The exact cause of the major outage is still under investigation, but what we know is this: A high-voltage line just outside the Dynegy power plant in Moss Landing came down, the result of a damaged transmission tower. The tower was brand new; it was installed in September and came into service Oct. 13.

This outage is unusual for a few reasons. First, almost all the power outages to homes and businesses are caused by problems with the distribution system, like trees or wind taking our lines – not transmission problems.

“I don’t think you’re likely to ever see this happen again,” says Chris Wadhams, PG&E’s electric planning distribution supervisor for the Central Coast. “Transmission towers don’t [fail]; it’s not something that happens.”

Another thing that makes this outage unusual is that homes and businesses felt the effects of a transmission problem at all. Contingencies are built in to the system, meaning power is usually always flowing from two directions – say, the Moss Landing power plant and a power plant in the Central Valley. If PG&E switches one source for another, customers generally don’t know, Wadhams says: “You may get a blink. It’s almost invisible to the customer.”

To power the Peninsula back up, power was restored circuit by circuit, explaining the scattershot fashion in which the lights came back on Oct. 18, spokesperson Mayra Tostado says.

Each substation delivers power through dozens of circuits, which each serve about 3,000 to 4,000 customers.

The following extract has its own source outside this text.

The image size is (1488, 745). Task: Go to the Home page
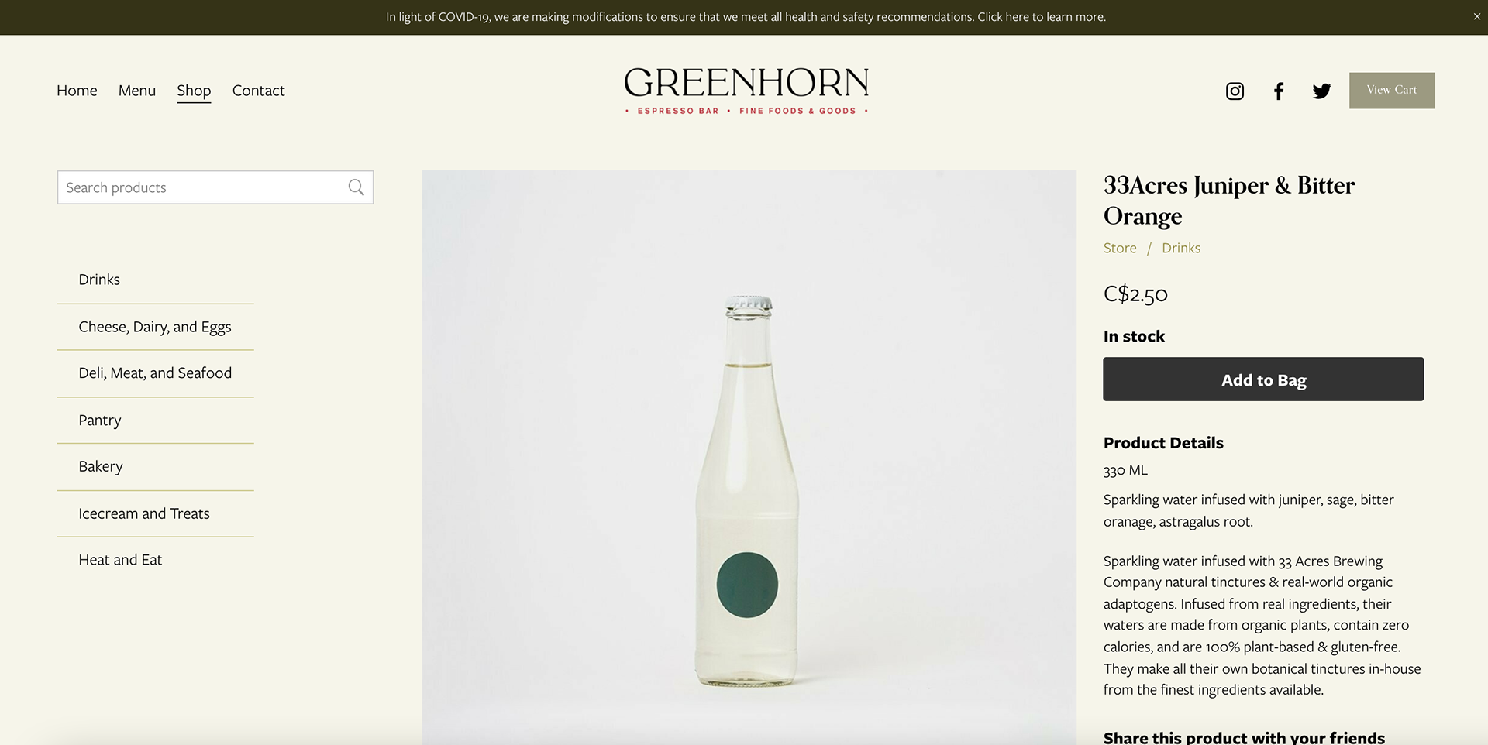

“PG&E focuses restoration on the largest number of customers as quickly as possible, and critical facilities like hospitals, water pumping stations and fire and police departments,” Tostado says.

PG&E is bracing for an El Niño winter with beefed-up planning on the distribution side. “PG&E has been getting ready – for the past 18 years,” according to an Oct. 14 press release just days before the Moss Landing outage. (Storms and flooding in the winter of 1997-98 contributed to outages affecting more than a million customers in Central and Northern California.)

Since then, PG&E created an entire emergency preparation department, and built two new distribution control centers that guide the flow of power through some 140,000 circuit miles of distribution lines.

But when the problem happens in a transmission line, no amount of distribution preparedness can guarantee power will be back up and running quickly.

“If a big transmission line goes out, it’s just like shutting down a major highway,” says Steven Greenlee, spokesman for California Independent System Operator, effectively the middleman between power plants and utilities, making sure power gets safely delivered to PG&E. “It’s one big machine. Sometimes it just breaks.”